Researchers from the Garvan Institute of Medical Research have uncovered a new precision approach for treating the most common type of lung cancer, in a proof-of-principal laboratory study.
The researchers discovered that blocking a specific enzyme in some lung adenocarcinoma cells could improve the efficacy of a common existing therapy. This treatment, platinum-based chemotherapy, has been used in the clinic for over four decades but is currently effective in less than a third of patients.
The findings, led by Dr David Croucher, are published in the journal eLife.
“There are around 150 different theories on the underlying mechanism that drives platinum-based chemotherapy resistance in lung cancer patients, however none of them have so far guided a successful combination therapy to improve chemotherapy response in the clinic,” says Dr Croucher, who heads the Network Biology Laboratory at Garvan.
“Our study has revealed a potential approach for improving a common cancer treatment. While more research is needed, we are hopeful our findings will light the way to better clinical outcomes.”
Lung cancer is the leading cause of cancer-related deaths worldwide and claims more than 1.5 million lives each year.

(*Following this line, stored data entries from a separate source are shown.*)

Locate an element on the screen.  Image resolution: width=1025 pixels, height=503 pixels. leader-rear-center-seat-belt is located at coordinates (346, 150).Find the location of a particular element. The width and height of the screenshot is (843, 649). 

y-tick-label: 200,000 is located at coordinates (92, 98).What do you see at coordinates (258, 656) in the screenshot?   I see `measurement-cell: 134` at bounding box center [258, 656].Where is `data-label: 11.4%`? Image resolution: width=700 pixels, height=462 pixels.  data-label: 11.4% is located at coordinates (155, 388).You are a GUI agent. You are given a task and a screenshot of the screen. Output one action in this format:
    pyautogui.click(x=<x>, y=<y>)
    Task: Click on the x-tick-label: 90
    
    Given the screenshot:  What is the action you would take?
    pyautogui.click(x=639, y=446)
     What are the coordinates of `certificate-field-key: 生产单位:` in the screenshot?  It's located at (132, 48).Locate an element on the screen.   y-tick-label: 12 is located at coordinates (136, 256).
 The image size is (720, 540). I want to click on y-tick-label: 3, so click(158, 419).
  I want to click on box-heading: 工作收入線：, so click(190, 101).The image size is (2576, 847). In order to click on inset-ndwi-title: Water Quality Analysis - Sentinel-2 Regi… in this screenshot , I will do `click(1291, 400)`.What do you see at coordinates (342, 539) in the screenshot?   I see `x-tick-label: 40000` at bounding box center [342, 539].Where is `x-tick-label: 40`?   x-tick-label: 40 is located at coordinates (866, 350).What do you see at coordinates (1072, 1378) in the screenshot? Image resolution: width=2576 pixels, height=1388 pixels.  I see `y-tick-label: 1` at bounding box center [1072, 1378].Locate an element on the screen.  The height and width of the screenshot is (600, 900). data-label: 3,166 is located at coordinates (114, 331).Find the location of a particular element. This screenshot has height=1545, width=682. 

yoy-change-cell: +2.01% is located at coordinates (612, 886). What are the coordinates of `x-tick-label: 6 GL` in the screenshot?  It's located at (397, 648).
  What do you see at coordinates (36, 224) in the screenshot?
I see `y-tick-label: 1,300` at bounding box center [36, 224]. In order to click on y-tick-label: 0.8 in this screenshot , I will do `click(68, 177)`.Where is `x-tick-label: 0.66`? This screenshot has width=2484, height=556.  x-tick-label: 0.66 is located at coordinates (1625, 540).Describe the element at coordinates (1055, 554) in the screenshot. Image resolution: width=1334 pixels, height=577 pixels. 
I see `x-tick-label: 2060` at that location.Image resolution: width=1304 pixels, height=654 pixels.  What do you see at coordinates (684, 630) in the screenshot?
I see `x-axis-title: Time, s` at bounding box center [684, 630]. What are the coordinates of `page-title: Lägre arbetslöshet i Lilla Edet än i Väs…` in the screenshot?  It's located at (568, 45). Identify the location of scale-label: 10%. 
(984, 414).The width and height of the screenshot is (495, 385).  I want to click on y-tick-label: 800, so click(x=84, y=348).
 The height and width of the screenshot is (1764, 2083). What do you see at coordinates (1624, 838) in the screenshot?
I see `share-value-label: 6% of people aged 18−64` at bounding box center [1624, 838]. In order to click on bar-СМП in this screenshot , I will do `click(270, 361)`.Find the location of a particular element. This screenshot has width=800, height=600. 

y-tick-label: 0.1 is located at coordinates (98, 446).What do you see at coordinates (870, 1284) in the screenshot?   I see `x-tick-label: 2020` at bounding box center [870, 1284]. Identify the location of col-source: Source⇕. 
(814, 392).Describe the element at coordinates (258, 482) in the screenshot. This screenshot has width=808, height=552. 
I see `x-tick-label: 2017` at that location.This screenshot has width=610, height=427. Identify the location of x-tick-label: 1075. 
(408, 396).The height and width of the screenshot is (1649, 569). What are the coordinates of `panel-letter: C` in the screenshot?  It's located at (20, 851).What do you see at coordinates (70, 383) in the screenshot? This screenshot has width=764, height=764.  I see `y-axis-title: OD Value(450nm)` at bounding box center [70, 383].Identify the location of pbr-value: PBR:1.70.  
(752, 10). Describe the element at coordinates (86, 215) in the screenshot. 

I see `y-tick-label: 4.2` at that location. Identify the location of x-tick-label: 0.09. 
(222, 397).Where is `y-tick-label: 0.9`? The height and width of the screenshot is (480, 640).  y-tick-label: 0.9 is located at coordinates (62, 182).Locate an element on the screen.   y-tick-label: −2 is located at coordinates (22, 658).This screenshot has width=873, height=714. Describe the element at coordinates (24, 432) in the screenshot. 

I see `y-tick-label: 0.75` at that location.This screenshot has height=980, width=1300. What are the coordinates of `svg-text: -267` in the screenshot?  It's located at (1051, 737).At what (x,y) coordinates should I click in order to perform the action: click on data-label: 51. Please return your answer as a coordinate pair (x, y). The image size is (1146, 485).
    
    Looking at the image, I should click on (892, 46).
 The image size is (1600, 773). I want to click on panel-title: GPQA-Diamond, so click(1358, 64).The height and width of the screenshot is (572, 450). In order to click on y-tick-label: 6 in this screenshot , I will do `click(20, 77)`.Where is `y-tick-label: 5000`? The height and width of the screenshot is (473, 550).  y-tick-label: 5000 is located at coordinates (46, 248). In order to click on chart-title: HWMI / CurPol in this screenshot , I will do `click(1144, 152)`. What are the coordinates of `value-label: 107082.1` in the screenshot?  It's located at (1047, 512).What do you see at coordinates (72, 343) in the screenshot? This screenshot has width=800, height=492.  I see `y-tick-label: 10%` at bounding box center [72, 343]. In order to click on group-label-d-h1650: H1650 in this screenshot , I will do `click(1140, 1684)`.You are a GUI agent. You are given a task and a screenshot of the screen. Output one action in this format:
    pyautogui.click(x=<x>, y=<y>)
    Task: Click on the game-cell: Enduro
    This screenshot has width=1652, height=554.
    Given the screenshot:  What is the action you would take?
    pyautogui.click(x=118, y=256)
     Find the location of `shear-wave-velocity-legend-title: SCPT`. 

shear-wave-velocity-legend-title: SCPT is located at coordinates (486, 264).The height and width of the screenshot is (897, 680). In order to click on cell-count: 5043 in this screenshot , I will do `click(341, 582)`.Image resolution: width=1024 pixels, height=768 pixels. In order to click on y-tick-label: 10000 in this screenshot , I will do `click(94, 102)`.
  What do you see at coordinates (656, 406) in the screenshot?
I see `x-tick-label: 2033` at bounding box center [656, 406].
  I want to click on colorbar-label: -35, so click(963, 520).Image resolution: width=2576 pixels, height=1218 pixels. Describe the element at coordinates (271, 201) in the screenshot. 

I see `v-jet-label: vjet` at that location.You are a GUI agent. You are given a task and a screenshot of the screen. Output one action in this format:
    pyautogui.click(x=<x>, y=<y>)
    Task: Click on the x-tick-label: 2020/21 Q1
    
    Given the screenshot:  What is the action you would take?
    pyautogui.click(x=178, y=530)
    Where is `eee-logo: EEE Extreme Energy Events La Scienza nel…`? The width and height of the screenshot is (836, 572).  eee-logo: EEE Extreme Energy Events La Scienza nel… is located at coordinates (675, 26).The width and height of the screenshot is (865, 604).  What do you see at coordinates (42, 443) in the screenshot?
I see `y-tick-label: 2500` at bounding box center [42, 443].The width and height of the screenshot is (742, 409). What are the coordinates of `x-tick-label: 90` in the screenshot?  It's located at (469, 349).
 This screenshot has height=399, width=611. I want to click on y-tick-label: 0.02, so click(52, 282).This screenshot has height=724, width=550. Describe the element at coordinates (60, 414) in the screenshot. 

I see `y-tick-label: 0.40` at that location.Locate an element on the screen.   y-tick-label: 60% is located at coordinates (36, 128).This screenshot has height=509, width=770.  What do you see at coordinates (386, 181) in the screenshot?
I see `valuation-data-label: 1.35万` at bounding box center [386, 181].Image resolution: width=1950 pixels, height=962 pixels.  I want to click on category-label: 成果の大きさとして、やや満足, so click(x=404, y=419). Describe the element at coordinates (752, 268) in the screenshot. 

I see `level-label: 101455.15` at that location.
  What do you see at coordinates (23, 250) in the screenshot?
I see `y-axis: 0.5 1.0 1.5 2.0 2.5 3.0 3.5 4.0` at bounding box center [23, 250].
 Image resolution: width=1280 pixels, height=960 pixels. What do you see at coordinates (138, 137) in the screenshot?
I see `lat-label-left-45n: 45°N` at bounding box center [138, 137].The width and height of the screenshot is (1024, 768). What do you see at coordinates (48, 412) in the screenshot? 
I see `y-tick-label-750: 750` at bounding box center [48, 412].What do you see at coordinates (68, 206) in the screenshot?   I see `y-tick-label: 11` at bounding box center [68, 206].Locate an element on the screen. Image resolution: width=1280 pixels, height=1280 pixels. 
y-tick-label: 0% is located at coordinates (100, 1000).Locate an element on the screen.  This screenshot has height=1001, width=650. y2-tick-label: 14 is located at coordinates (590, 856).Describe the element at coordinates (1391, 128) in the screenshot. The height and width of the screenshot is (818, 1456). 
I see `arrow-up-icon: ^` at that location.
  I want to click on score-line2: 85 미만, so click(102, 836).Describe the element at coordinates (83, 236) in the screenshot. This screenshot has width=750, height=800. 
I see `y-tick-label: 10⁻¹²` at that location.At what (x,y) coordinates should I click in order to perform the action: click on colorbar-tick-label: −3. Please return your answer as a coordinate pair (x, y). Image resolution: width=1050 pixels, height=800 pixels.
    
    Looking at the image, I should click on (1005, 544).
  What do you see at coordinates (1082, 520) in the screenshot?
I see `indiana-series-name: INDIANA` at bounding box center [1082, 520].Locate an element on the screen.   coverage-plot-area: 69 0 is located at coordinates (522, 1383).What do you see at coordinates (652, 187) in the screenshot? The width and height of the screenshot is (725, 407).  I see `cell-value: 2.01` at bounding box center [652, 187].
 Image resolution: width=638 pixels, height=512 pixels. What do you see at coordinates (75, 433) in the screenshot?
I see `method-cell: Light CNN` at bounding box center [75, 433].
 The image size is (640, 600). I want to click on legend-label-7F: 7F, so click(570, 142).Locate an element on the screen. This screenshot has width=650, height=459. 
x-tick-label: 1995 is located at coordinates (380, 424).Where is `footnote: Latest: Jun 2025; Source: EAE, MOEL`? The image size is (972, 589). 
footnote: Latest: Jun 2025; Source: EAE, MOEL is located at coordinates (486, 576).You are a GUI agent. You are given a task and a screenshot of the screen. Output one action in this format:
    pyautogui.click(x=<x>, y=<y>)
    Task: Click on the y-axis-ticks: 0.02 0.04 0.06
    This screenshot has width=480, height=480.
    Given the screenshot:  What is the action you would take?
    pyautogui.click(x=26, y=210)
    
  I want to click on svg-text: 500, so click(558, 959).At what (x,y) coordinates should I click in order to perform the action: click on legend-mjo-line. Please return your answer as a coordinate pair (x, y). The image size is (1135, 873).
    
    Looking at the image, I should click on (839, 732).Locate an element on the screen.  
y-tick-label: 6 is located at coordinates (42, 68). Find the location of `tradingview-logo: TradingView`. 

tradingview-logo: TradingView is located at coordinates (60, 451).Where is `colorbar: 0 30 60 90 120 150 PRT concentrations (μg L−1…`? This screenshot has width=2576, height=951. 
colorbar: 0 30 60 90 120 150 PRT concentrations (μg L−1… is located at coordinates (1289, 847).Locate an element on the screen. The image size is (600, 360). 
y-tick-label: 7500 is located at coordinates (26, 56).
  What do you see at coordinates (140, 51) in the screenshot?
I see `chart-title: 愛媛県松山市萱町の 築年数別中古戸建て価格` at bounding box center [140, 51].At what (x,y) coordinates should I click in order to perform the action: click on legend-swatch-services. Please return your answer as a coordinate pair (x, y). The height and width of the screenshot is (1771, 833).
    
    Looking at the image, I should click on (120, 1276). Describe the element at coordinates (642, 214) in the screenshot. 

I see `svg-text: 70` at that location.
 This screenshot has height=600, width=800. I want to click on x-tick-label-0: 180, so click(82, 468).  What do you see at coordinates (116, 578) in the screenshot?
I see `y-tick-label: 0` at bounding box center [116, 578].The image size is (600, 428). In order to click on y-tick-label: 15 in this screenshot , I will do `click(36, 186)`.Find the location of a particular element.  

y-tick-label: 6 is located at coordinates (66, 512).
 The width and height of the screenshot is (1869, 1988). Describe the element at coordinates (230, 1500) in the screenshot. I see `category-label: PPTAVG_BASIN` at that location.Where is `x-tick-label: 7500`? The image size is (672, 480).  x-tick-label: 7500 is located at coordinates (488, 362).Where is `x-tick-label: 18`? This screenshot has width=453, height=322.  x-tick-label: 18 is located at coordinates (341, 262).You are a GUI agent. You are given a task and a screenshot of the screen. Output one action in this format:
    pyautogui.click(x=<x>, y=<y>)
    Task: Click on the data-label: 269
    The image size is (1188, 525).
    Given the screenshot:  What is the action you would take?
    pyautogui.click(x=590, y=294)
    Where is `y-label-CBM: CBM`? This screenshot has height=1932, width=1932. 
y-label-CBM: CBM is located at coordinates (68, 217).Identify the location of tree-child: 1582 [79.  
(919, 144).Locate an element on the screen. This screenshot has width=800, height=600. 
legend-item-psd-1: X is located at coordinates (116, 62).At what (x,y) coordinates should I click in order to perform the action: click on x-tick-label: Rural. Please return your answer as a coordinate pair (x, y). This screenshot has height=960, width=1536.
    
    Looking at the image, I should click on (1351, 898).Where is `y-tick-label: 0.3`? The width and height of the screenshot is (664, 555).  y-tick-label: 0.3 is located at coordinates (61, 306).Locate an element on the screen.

With tumours often only diagnosed at late stages, better treatments for treating the advanced disease are urgently needed.
Platinum-based chemotherapy, which includes the drug cisplatin, has been used to treat lung cancer for more than forty years, but the majority of patients are resistant to the treatment, with only around 30% of patients responding well.
In the lab, the Garvan-led researchers investigated how different lung adenocarcinoma cells (the most common form of lung cancer) responded to cisplatin treatment. The team tracked the activity of 47 signalling molecules, which act as messengers within cells, to see how their levels changed when cisplatin was administered, over time.
“We used an experimental method in which we applied and washed away the cancer treatment, a protocol which more closely resembles the drug metabolism of the human body than other assays,” says Dr Croucher.
In cells resistant to cisplatin, the team discovered that the enzyme P70S6K was found in higher levels than in cells that were effectively targeted by the drug.
The researchers confirmed their findings when they analysed the levels of P70S6K in tumour biopsies from 52 lung adenocarcinoma patients that had received platinum-based chemotherapy. In these patients, high P70S6K levels were associated with poor survival and elevated cancer relapse.
In cell culture and mouse models, the researchers discovered that when they inhibited P70S6K with a drug, or genetically reduced the enzyme’s levels, they could sensitise resistant lung adenocarcinoma cells to cisplatin. This drug combination only worked in cells that lacked common mutations in another molecule, called p53. These findings suggest that a potential combination therapy could be effective in select individuals, which could be identified using molecular and genetic tests of their tumour.
The findings have provided crucial initial data that, after further preclinical testing, will inform the design of future precision therapy for lung adenocarcinoma.
“Our study demonstrated how understanding the activity of signalling molecules within cancer cells can lead to development of potential precision approaches for treatment,” says Dr Croucher. “We have not only revealed a new potential combination approach for treating lung adenocarcinoma, we have also uncovered a method for identifying which patients could benefit.”
“While some experimental treatments that block P70S6K already exist, more selective drugs are currently in development, which will dovetail well from our research,” he adds. “We are working towards cancer treatments that are tailored to the individual – understanding the fine detail of a patient’s own cancer is key to this kind of approach.”